Proaktif Yol: Organizasyonel Dayanıklılığı Artırmak İçin Eğitim

İnsanların "Endişe" aşamasından "Keşfetme" aşamasına geçmelerine yardımcı olmak için gerekli olan ilk şey, mevcut stres düzeylerini azaltmayı mümkün kılan eğitimdir. Bu nedenle, iyi bir "Stres Yönetimi" eğitim programı, insanların mevcut endişe düzeylerini düşürmelerine ve zorluklarıyla yüzleşmek için kendilerini daha emin ve kararlı bulmalarına olanak sağlayacaktır.

Etkili olması için, bu eğitim sırasında geliştirilen becerilerin en az üç aylık bir süre boyunca uygulamaya konması gerekecektir. Bunun için programa katılan kişinin yapılan aktivitelerin haftalık takibini yapması uygun olacaktır. Bu nedenle ideal, stres yönetiminde bireyselleştirilmiş uzman koçluk seansları ile grup eğitimini birleştirmektir.

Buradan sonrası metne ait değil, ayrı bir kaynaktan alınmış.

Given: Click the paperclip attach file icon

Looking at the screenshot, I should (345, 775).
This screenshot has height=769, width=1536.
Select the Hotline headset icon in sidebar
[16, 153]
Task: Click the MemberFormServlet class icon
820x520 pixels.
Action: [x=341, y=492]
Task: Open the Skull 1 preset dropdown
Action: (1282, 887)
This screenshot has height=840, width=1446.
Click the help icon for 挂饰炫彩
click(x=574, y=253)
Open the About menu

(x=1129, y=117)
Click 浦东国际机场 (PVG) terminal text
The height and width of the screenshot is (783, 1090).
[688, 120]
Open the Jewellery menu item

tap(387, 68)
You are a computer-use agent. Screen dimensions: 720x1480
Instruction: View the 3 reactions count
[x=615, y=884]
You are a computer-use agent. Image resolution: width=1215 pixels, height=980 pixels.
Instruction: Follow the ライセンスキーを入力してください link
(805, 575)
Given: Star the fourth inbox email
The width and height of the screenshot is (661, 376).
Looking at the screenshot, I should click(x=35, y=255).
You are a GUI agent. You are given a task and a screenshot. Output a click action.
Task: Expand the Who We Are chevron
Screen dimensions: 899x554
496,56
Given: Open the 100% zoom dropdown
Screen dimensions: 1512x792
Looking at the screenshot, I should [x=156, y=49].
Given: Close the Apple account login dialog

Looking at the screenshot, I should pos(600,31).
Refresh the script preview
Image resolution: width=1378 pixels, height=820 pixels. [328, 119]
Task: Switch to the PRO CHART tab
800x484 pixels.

Kişi stres seviyelerini kendi kendine düzenlemeyi öğrendikten sonra, özgüvenini ve özgüvenini ve aynı zamanda gelecekteki zorluklara karşı olumlu tutumunu güçlendirmek önemlidir. Kişinin hem kendisi hem de olası gelecek hakkında sahip olabileceği bazı olumsuz ve sınırlayıcı inançları bilişsel olarak yapılandırmak.

Bunun için, bazı Nöro-Dilsel Programlama ve Yönlendirici Olmayan Hipnoz teknikleri çok faydalı olabilir.

Her durumda, "yönetim veya kişilerarası beceriler" konusunda standart eğitim burada yeterli olmayacaktır; eğitime ihtiyacımız var, sadece davranışlara değil, temelde inançlara ve tutumlara yönelik değil.

Yine, en çok tavsiye edilen format, grup eğitimi seansları ile bireysel özel koçluk seanslarının bir kombinasyonudur.

Deneyimlerime göre, bu tür eğitimlerde çok fazla uzman bulamadım.

Stres azaltma programları, nöro-dilbilimsel programlama uygulayıcıları ve hipnoz uzmanları konusunda uzmanlaşmış ayrı klinik psikologlar bulmak nispeten kolaydır; Ancak, özellikle örgütsel dayanıklılık eğitimini hedefleyen bu üç alanı - stres yönetimi, nöro-dilbilimsel programlama ve yönlendirici olmayan hipnoz - akıllıca birleştiren entegre bir eğitim programı bulmak, dediğim gibi, sadece Amerika Birleşik Devletleri'nde bulduğum bir şey. veya Birleşik Krallık.

Bu nedenle, İspanyol iş kültürüne uyarlanmış organizasyonlarda dayanıklılık konusunda uzmanlaşmış ve İspanya'da kurulmuş hem ulusal hem de uluslararası önemli organizasyonlarda modüler formatta eğitim verdiğim bir eğitim programı geliştirdim.